Figure 6. Lipid binding and PA transfer activities of single-chain Ups1–Mdm35 derivatives.

(a) Magnified view around Asn24 and the C-terminal Glu169 of Ups1 (the C-terminal one residue is disordered in Ups1ΔC5) and Asn25 and the N-terminal Asn3 of Mdm35 (the N-terminal two residues are disordered in Mdm35ΔC5). Cα atoms of Glu169 of Ups1 and Asn3 of Mdm35 are shown as sphere. Distances between the C terminus of Ups1 and the N terminus of Mdm35 and between C_γ atoms of Asn24 in Ups1 and Asn25 in Mdm35 are indicated. Schematic diagrams of the Ups1ΔC5– Mdm35ΔC5 hetero-dimeric complex and single-chain Ups1–Mdm35 consisting of full-length Ups1 (1–175) fused to full-length Mdm35 (1–86) are shown at the bottom. (b) Ups1 with and without N24C mutation and Mdm35 with and without N25C mutation in separate chains or a single-chain polypeptide were analysed by SDS–PAGE with (Reducing) or without (Non-reducing) β-mercaptoethanol and CBB staining. (c) Ups1WT–Mdm35WT, Ups1N24C–Mdm35N25C, single-chain Ups1WT–Mdm35WT and single-chain Ups1N24C–Mdm35N25C were incubated with cardiolipin-containing liposomes (PC/CL=80/20) and binding was analysed at 25 °C and pH 6.5 by flotation assay as in Fig. 5d. T, top; B, bottom.
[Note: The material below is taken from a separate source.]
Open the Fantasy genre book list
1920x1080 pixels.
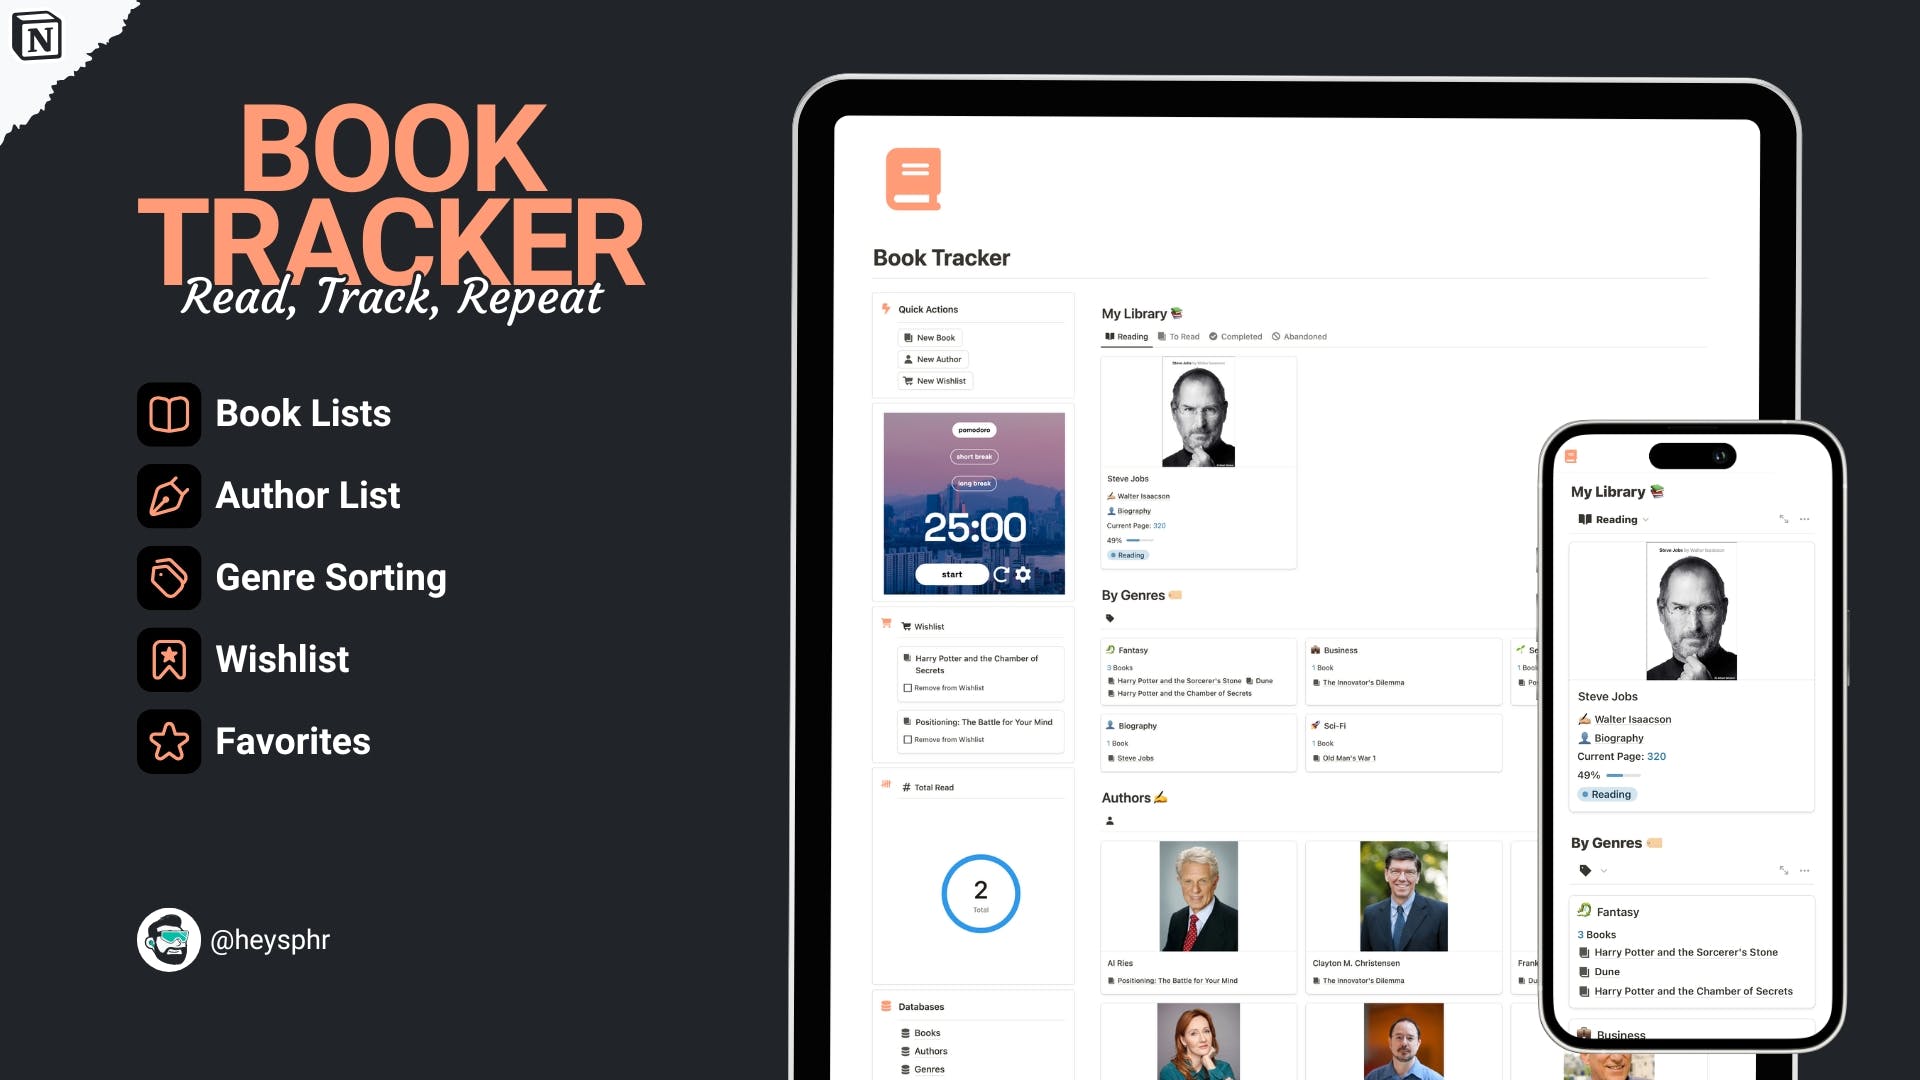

The amounts of Ups1 are shown below the gel (total Ups1 amounts were set to 100). (d) PA transfer activities of Ups1WT–Mdm35WT, Ups1N24C–Mdm35N25C, single-chain Ups1WT–Mdm35WT and single-chain Ups1N24C–Mdm35N25C were analysed as in Fig. 5b. Traces show means±s.d. of three independent experiments.